You are absolutely mental if you think this.
I bought the Tyranid Codex - going against my personal "Don't by GW printed material!" rule - because I was excited that, I thought, we finally had a Codex after literal fething decades that was fun, dynamic, had a good breadth of options, and also didn't screw over what came before it too much (Hive Guard got munted, I'm not a personal fan of the changes made to 'Stealers, and Tyrants continue to suffer for their past sins, but really everything else came through largely intact). I bought it because I thought that I'd finally get to use a Tyranid book where I wasn't always running up hill, where I could make use of just about any Tyranid model I owned (and I own a lot...) without, in essence, throwing the game away.
The book got delayed in Australia - it came out yesterday - but because I am who I am, that didn't deter me, I got a copy (for cheap) elsewhere and was ready to go. Due to circumstances beyond my control, I haven't had a chance to use it yet, and the book has already changed. It and the cards are already invalid thanks to the FAQs. For people in Oz who aren't me, the book was out of date before they could even get their hands on it.
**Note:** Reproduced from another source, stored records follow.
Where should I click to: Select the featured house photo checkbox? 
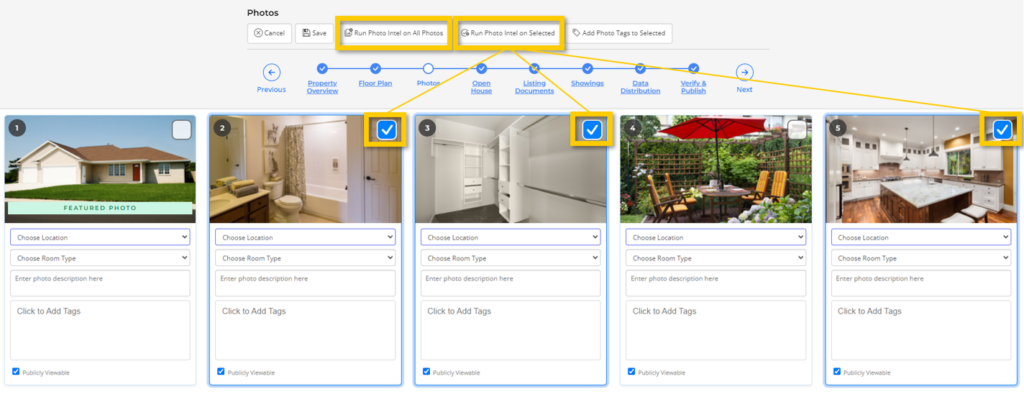[182, 131]
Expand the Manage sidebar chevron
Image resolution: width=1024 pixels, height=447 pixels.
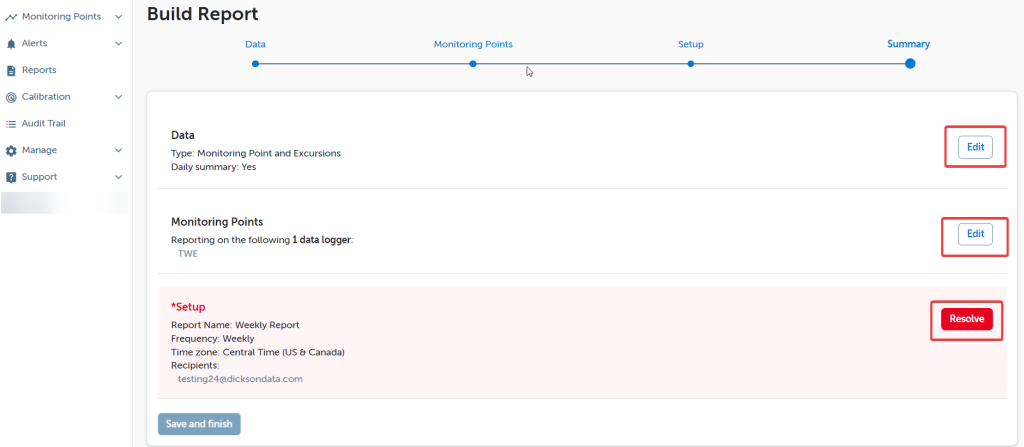[119, 150]
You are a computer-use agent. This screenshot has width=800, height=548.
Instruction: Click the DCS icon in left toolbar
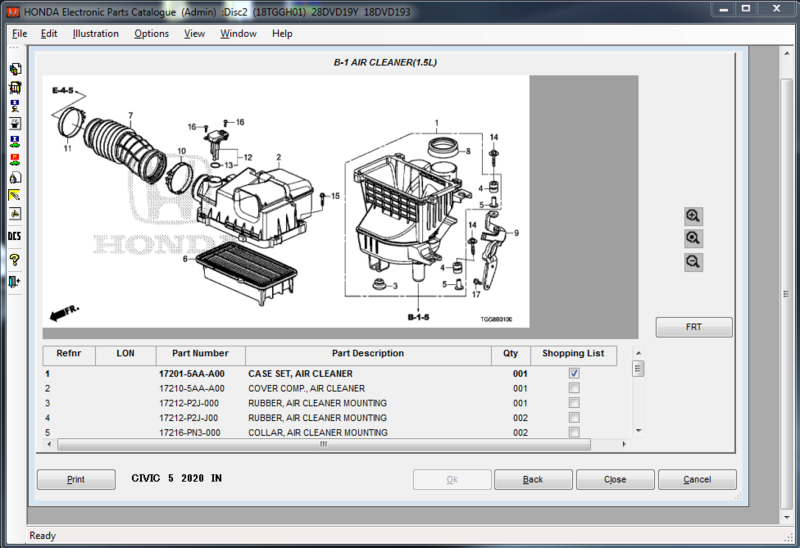pos(15,236)
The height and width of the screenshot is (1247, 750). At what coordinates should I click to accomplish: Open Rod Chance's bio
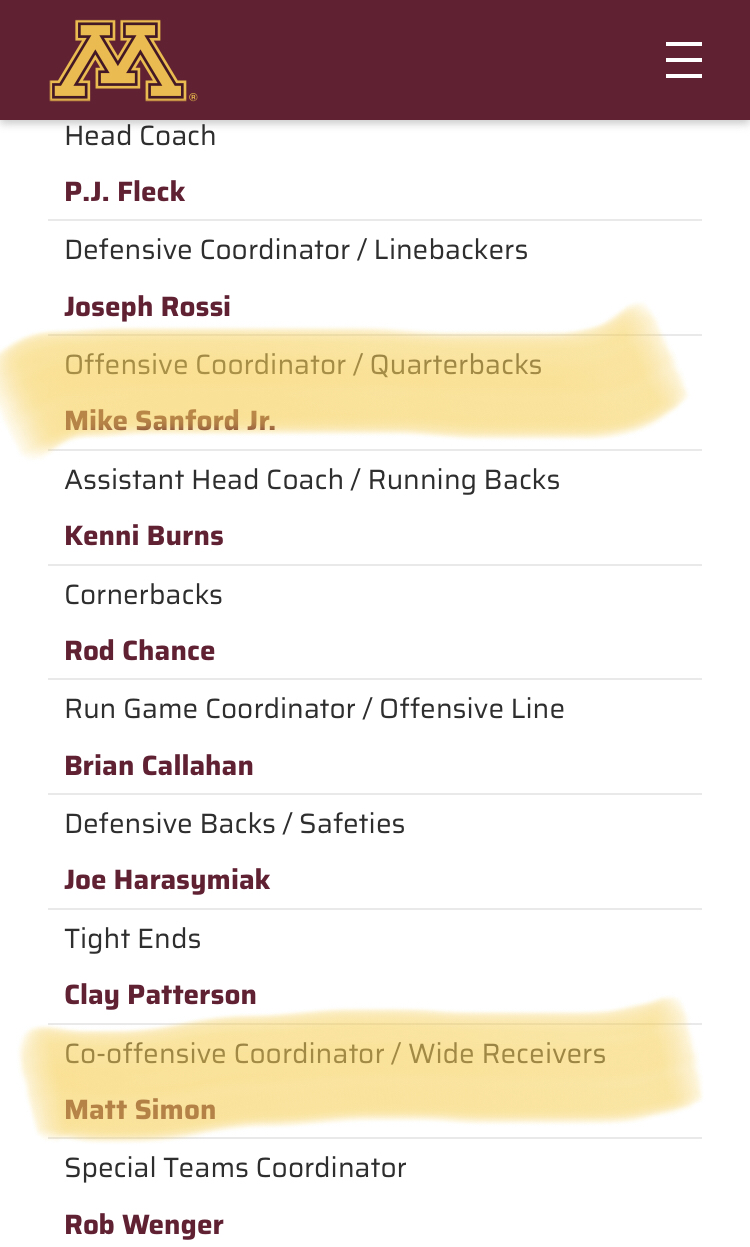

Do you get how fething annoying that is?
But no, according to you, any complains on the rules are "irrelevant" (because you say so, apparently) and I just bought it to "complain".
Yes. It really is. And no I wasn't just complaining about points tweaks. It's really fething obvious to anyone with half a God-damned braincell what we're talking about here.
GW books are not fit for purpose upon printing.
It doesn't matter whether it's a tweak to some points, or a wholesale change in an FAQ that dramatically alters a unit or the function of equipment/strats/etc; these things should not be seeing the light of day in the state that they are in.
Your continued attempts to minimise and trivialise the very valid and OBVIOUS issues with the rules in this thread are, to be frank, un-fething-believably insulting.
Edited to a shorter response:
That wasn't what I meant, it was clear that I wasn't insinuating you bought a book with the sole intent of complaining.
We all know GW balance out the gate sucks, you admit as much.
We all know their books need amending as do points etc. Even in a balanced book.
There is a separate topic that isn't rage bashing GW rules writing about the longevity of the printed material you seem to be ignoring in place of simple anger.
The point was, you admit you know the initial printed quality isn't great, you knew it'd need amending, you knew that book would have "obsolete" pages pretty quickly, so don't moan about it was one angle.
The other is, should GW be printing them at all, should the delivery be different etc?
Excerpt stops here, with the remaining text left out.